Quanto agli tsunami, l’unico comparabile noto in tempi storici in quella regione è un evento nell’869 d.C., noto come il “terremoto dell’era Jogan” dai giapponesi. Una coincidenza? Nature rispolvera uno studio del 2001 di Koji Minoura e colleghi, all’Università di Tohoku, a Sendai, che non solo dimostrava che lo tsunami dell’869 “era molto più forte di quelli generati da terremoti normali” per la zona (l’ondata arrivò fino a 4 km oltre la costa, e la magnitudine stimata era 8.3) ma ha trovato anche, nel terreno, che strati di sabbia scaraventata dal mare nell’entroterra per chilometri – l’impronta digitale geologica di uno tsunami – si alternano regolarmente: una gigantesca ondata intorno all’anno Zero, e un’altra dal 670 al 970 avanti Cristo. Un ciclo quasi regolare, di 800-1100 anni (intendiamoci: non certo il tipo di regolarità che possa servire a decisioni pratiche di emergenza). Nelle parole di Minoura e colleghi:

“Più di 1100 anni sono passati dallo tsunami dell’era Jogan e, dato l’intervallo di ricorrenza degli eventi, è elevata la possibilità di un vasto tsunami che colpisca la pianura di Sendai. Le nostre simulazioni al calcolatore indicano che uno tsunami simile a quello dell’869 inonderebbe la pianura attuale fino a 2.5 – 3 km nell’entroterra”

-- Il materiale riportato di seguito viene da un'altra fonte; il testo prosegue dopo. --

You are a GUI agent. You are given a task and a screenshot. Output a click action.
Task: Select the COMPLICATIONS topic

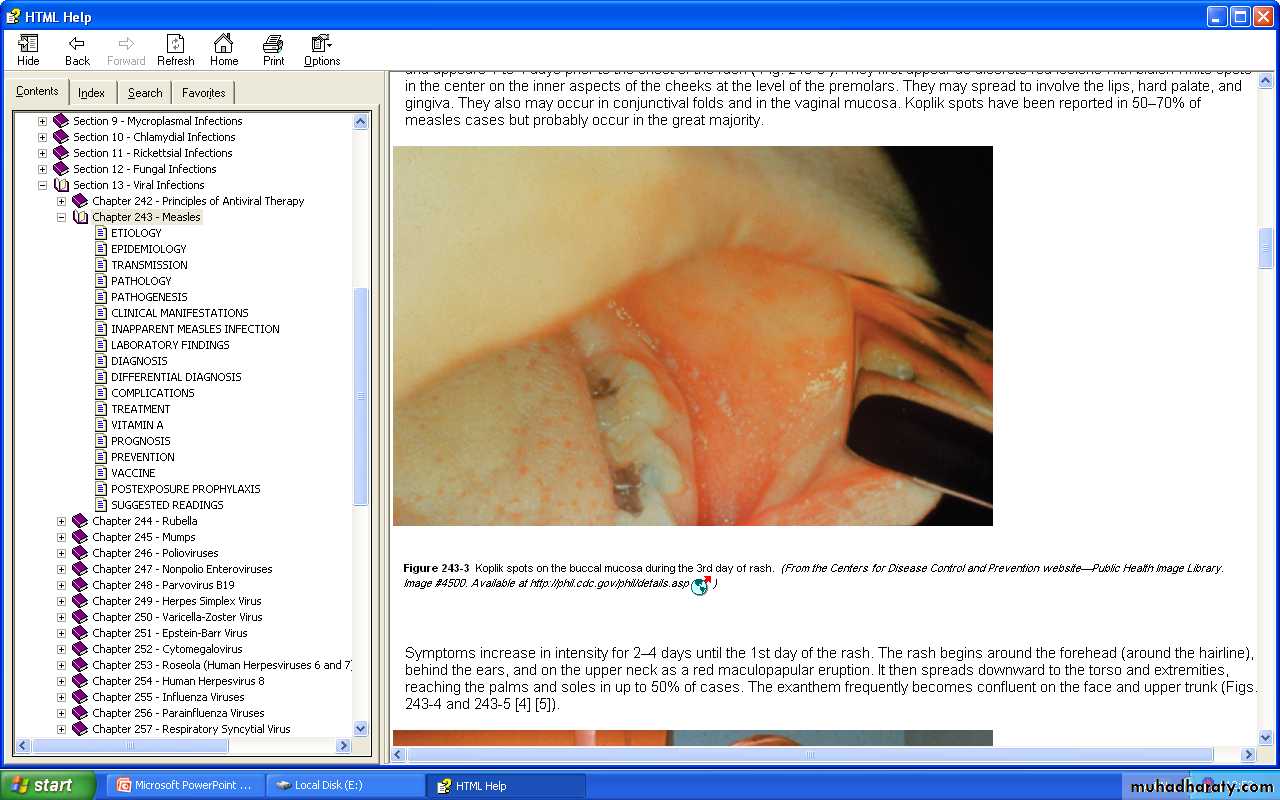[152, 393]

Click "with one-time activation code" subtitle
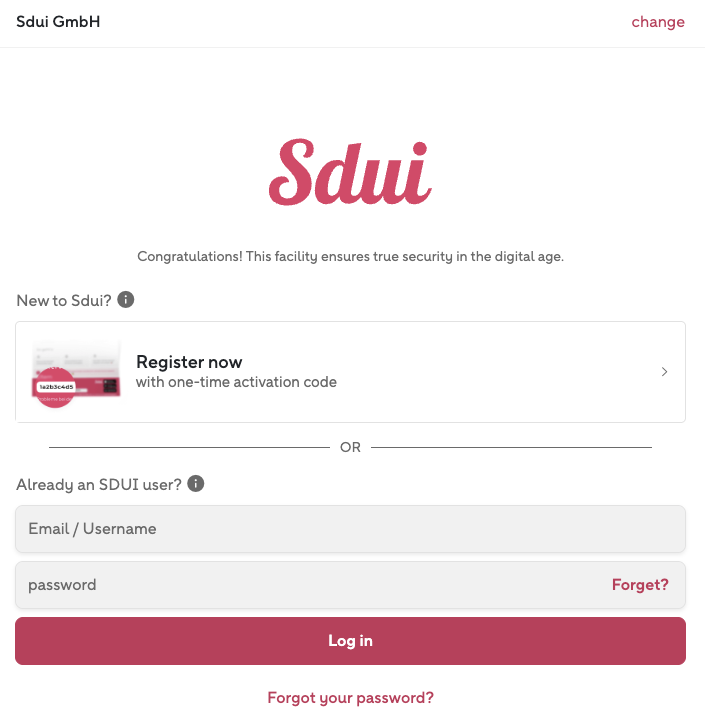point(236,382)
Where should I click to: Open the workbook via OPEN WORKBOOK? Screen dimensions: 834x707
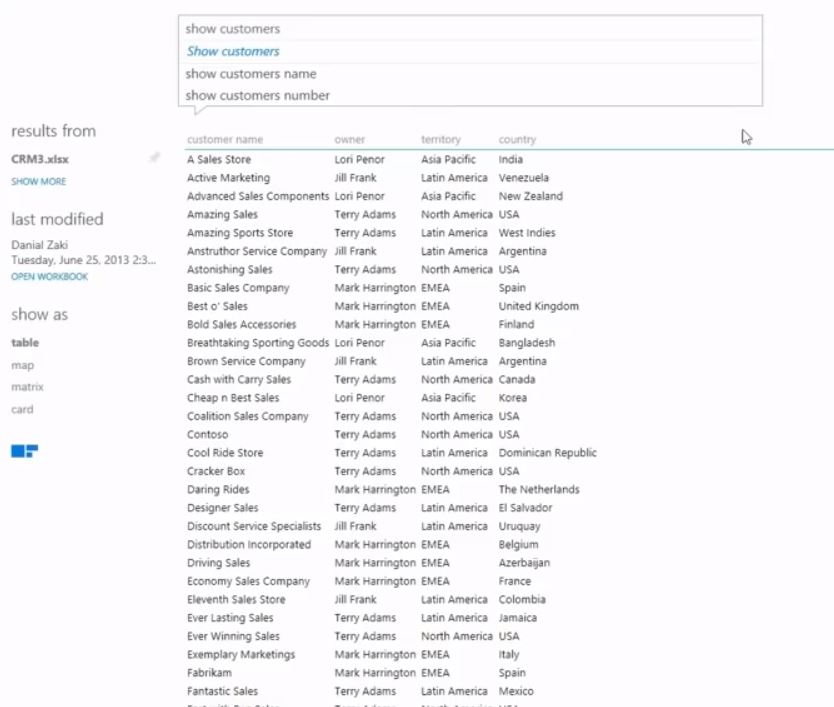(x=49, y=277)
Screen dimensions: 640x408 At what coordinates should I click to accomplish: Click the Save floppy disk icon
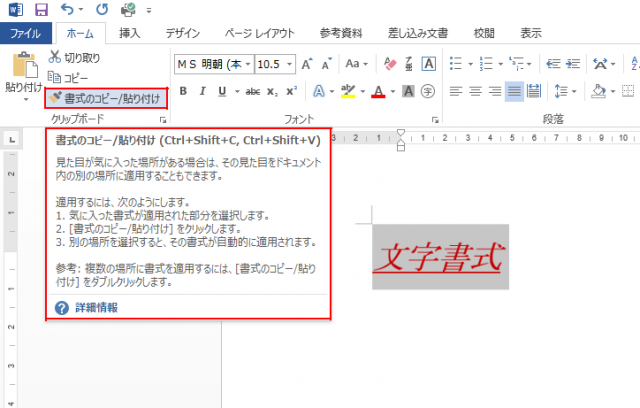click(x=41, y=10)
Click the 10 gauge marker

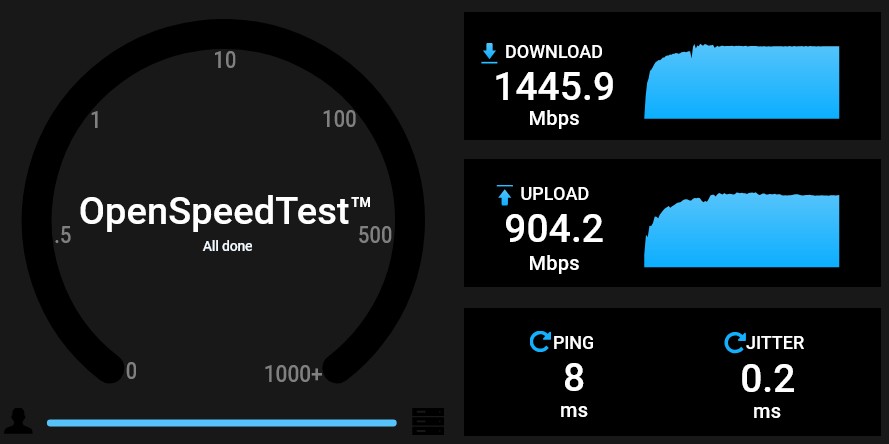click(x=225, y=60)
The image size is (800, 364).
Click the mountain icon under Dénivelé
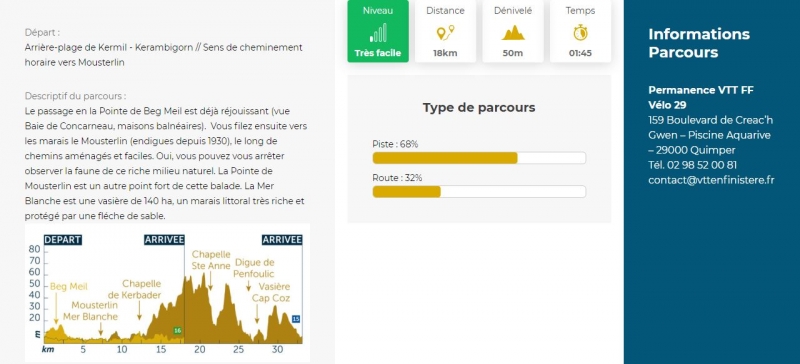pyautogui.click(x=513, y=33)
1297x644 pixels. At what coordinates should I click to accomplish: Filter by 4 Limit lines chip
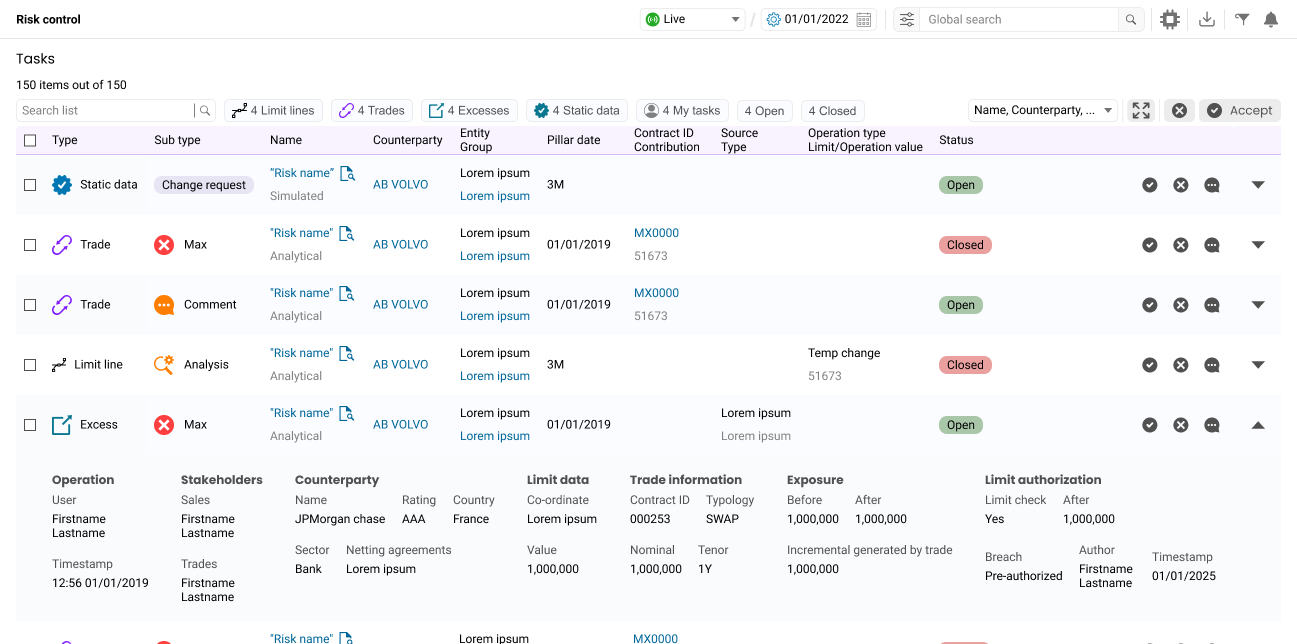tap(273, 111)
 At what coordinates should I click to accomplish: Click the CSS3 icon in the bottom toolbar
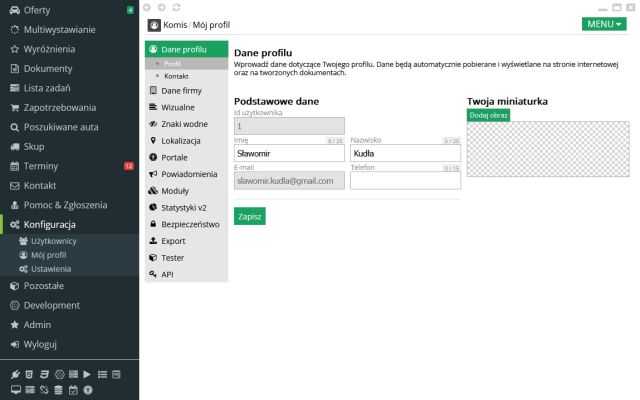coord(44,374)
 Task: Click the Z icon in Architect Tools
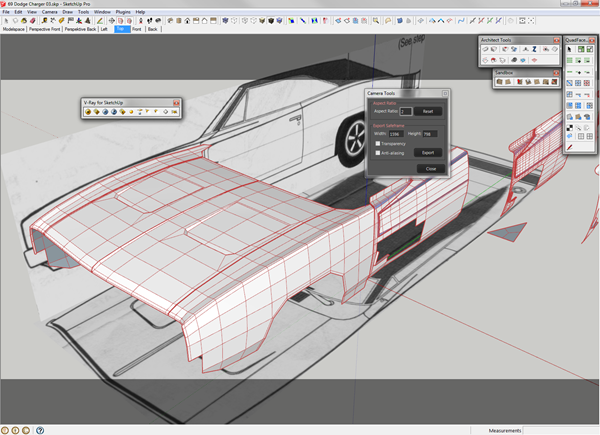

Lo studio era stato ulteriormente corroborato da un’altra ricerca del 2007 da parte di un altro team giapponese (abstract accessibile qui). Ironia amara della sorte, all’articolo di Minoura e colleghi del 2001 si può accedere tuttora solo dalla cache di Google. La versione originale, ospitata su server giapponesi, è invece accessibile a singhiozzo – un laconico e cortese messaggio ci informa che i server sono spenti per i blackout causati dallo tsunami. Quello che avevano in qualche modo previsto.